◆ **Required action**
Among the entries below, take the line with "Open version history clock icon" and the line with "Viewport: 429px width, 364px height.", and output them and every line between them exactly, with nothing else.

Stored data:
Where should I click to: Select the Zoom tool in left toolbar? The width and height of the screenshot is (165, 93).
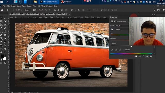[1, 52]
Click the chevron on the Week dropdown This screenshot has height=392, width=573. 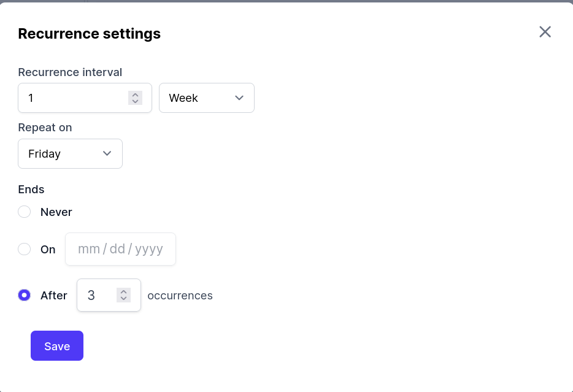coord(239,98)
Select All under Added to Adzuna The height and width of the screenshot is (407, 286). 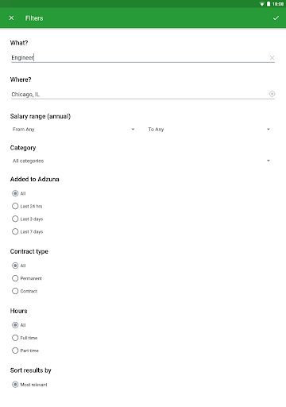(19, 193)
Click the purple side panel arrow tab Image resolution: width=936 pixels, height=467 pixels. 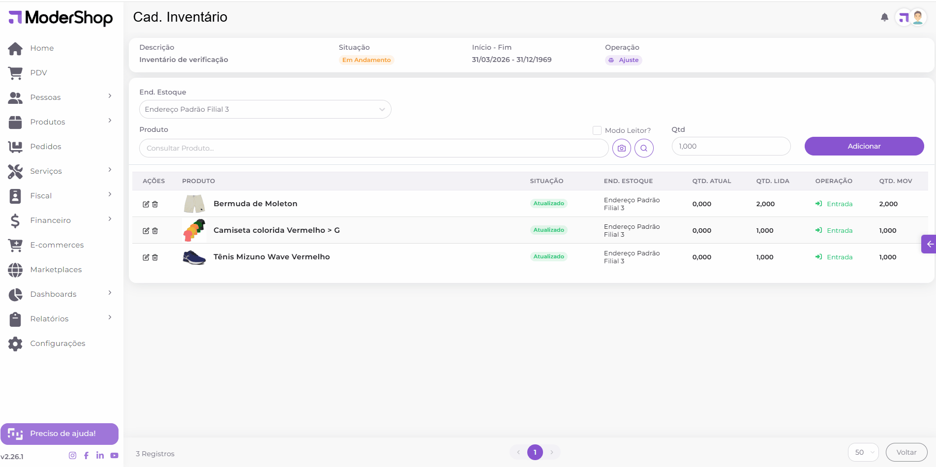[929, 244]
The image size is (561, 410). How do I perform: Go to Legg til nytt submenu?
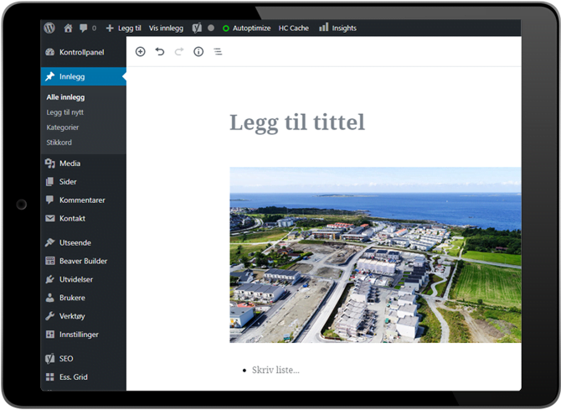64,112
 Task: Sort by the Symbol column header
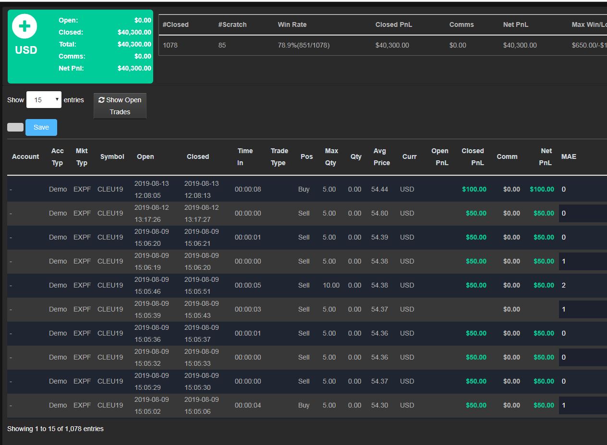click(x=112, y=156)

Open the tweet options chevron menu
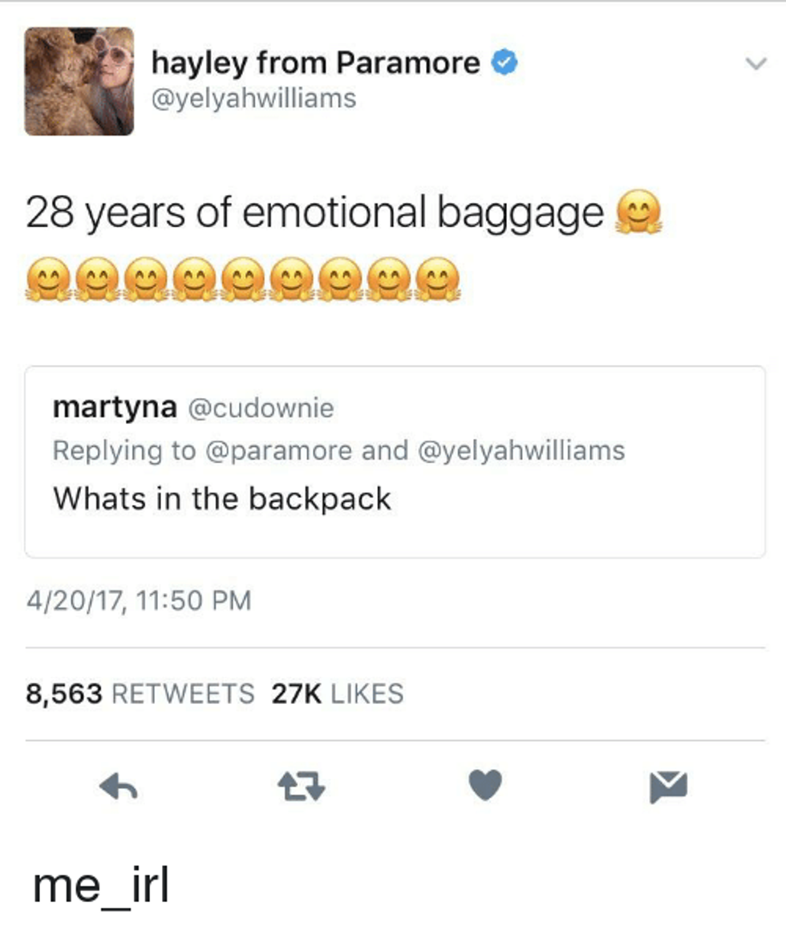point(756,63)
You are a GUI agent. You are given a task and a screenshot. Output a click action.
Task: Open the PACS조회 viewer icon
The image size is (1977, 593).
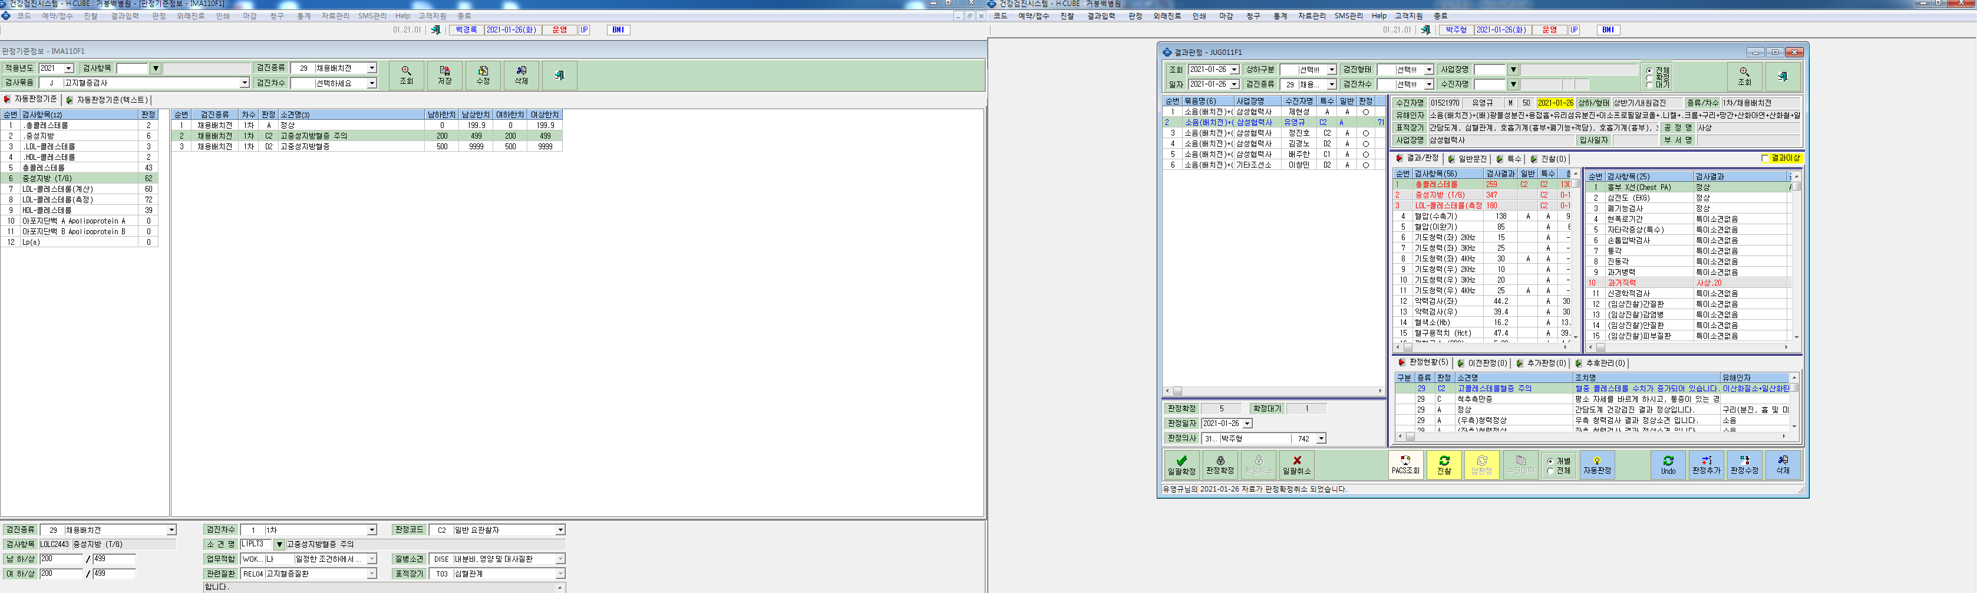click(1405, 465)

---

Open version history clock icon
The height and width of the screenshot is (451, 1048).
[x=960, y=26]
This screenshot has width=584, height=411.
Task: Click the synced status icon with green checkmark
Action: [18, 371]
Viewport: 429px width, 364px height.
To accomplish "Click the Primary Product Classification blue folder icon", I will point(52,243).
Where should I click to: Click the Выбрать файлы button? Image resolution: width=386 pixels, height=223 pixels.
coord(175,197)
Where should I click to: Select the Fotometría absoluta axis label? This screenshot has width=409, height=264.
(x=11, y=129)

◆ **Solution for this problem**
Open version history clock icon
The height and width of the screenshot is (451, 1048).
[x=960, y=26]
This screenshot has width=584, height=411.
Task: Click the synced status icon with green checkmark
Action: [18, 371]
Viewport: 429px width, 364px height.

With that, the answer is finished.